> _Exercise materials_:
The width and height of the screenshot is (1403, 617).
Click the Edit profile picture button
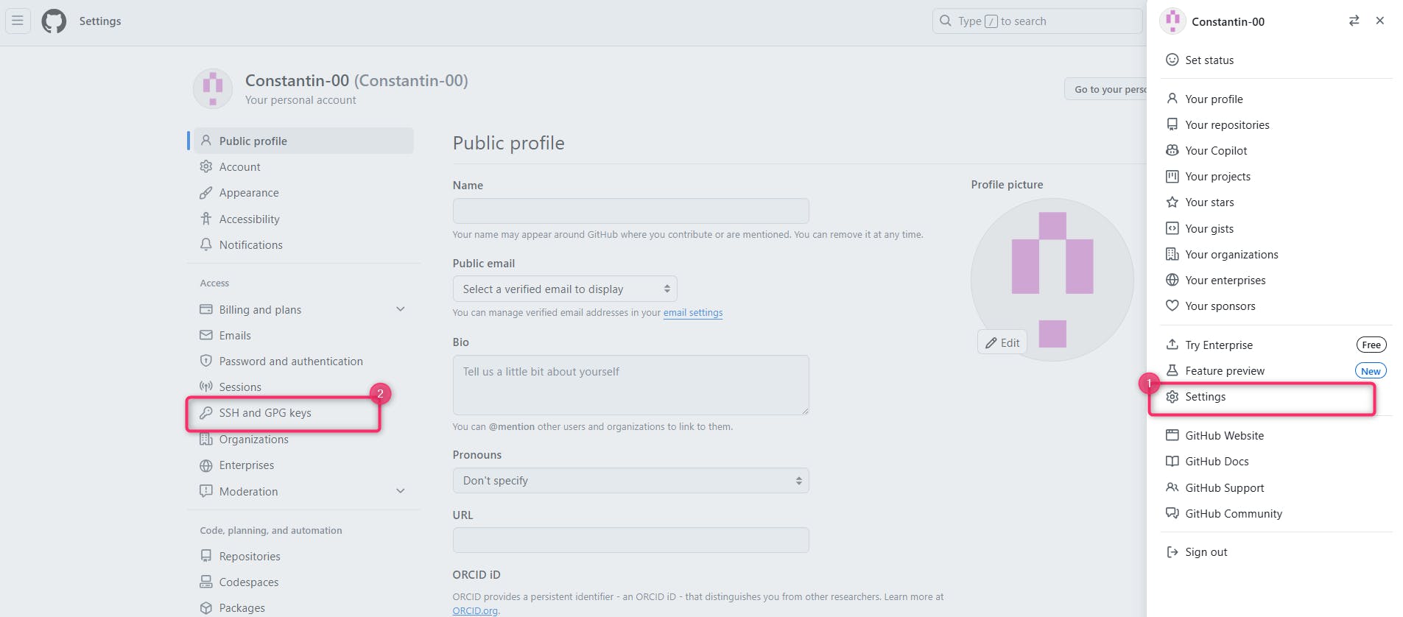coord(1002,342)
---
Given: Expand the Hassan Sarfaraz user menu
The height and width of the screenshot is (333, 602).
--
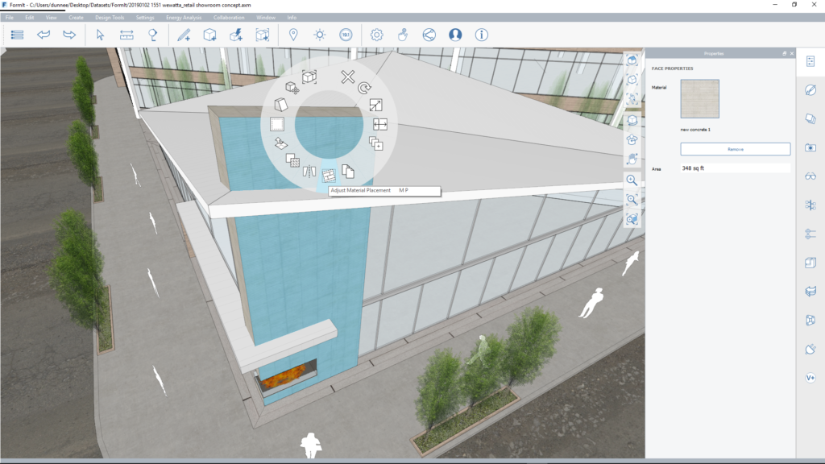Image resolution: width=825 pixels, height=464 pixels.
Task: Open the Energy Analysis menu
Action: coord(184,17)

> _Aim of the exercise_: With the first line being the one containing "Given: Expand the Hassan Sarfaraz user menu" and the last line the one containing "The height and", transcribe exactly the lines above that fall in that range.

> _Answer section_:
Given: Expand the Hassan Sarfaraz user menu
The height and width of the screenshot is (333, 602).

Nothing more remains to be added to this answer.